▸ **Description of the task**:
After locating the line that contains "Image resolution: width=708, height=2576." in the records below, write out exactly that line and each line after it through the one that contains "Study (363, 42)", and nothing else.

▸ **Given records**:
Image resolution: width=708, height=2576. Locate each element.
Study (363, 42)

--

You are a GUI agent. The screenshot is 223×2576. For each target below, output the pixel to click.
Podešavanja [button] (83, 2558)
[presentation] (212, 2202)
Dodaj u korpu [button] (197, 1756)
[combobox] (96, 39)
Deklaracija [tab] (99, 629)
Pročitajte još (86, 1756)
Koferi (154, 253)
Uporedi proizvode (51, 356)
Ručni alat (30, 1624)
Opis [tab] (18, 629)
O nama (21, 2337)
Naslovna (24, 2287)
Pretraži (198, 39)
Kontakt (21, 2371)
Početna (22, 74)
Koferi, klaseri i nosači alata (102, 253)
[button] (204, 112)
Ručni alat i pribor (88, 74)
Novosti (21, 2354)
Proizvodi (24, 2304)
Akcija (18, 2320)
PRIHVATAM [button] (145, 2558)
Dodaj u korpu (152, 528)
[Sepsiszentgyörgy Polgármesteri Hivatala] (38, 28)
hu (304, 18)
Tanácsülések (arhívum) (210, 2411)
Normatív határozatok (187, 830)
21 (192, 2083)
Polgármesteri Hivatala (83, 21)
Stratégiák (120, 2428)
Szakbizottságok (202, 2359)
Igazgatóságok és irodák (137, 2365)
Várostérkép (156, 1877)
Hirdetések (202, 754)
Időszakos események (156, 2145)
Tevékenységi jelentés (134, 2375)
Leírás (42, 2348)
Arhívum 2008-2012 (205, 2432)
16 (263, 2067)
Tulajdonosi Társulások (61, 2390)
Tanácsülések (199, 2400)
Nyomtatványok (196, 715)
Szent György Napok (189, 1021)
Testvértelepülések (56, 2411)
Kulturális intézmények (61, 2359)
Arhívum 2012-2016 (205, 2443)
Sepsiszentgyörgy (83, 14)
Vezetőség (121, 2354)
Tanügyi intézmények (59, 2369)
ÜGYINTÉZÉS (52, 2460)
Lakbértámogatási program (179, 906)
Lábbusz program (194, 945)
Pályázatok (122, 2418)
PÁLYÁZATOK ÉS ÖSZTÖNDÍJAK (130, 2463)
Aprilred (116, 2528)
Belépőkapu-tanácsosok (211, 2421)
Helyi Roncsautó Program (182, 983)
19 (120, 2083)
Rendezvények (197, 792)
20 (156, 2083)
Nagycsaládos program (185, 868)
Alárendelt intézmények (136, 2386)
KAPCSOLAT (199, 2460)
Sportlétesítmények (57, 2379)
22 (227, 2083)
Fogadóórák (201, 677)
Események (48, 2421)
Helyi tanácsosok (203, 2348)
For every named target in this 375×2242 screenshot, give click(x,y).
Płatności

▸ **Output**:
Image resolution: width=708, height=2576. Locate each element.
Study (363, 42)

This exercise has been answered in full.